Es war einmal ein Korbmacher, der war dafür bekannt, die kunstvollsten Dinge aus Weidenruten herstellen zu können. Er war ein Hausierer, zog von Ort zu Ort um seine Ware feilzubieten und eine jede Stadt, die er besuchte, erfreute sich an den hübschen Besonderheiten, die seine geschickten Hände hergestellt hatten. Da gab es Körbe in allen Größen und Formen, Möbelstücke von Sesseln bis zu ganzen Tischen. Baute er seine Waren in eine Stadt auf, kam ein jeder, um die schönen Dinge zu betrachten . Nicht selten ging er mit leeren Händen, doch einem gut gefüllten Sack voll Gold.

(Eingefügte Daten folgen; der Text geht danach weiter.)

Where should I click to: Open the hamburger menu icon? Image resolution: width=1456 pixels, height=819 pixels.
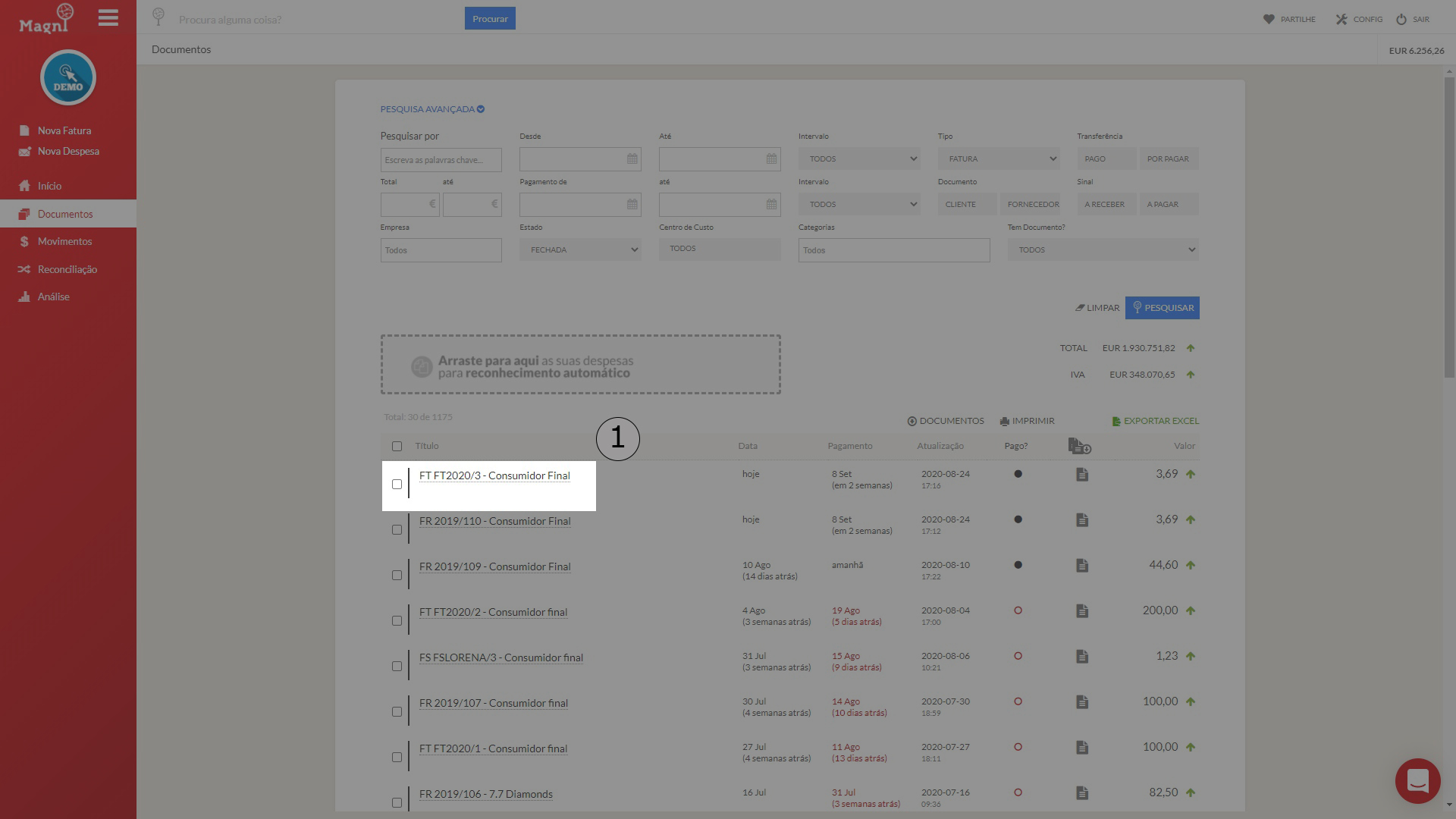tap(108, 17)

Eines Tages, der Kaufmann hatte für das Frühjahr eine kleine Werkstatt bezogen, war es so weit, die Weidenzweige waren geschält, gewässert, gehobelt und bereit, zu einem neuen, kleinen Kunstwerk zu werden. Ein Teppichklopfer sollte es sein, denn diese gingen ihm nur allzu leicht von der Hand. Auch waren sie beliebt und wurden rasch gekauft. Summend machte sich der Korbmacher frisch ans Werk, bog Rute um Rute in einer Vorrichtung zurecht, flocht kunstvoll ineinander, was er als stabil und passend erachtete. Er ließ sich Zeit, denn gut Ding will Weile haben und am Abend hielt er einen nicht allzu großen, recht hübschen Klopfer in den Händen.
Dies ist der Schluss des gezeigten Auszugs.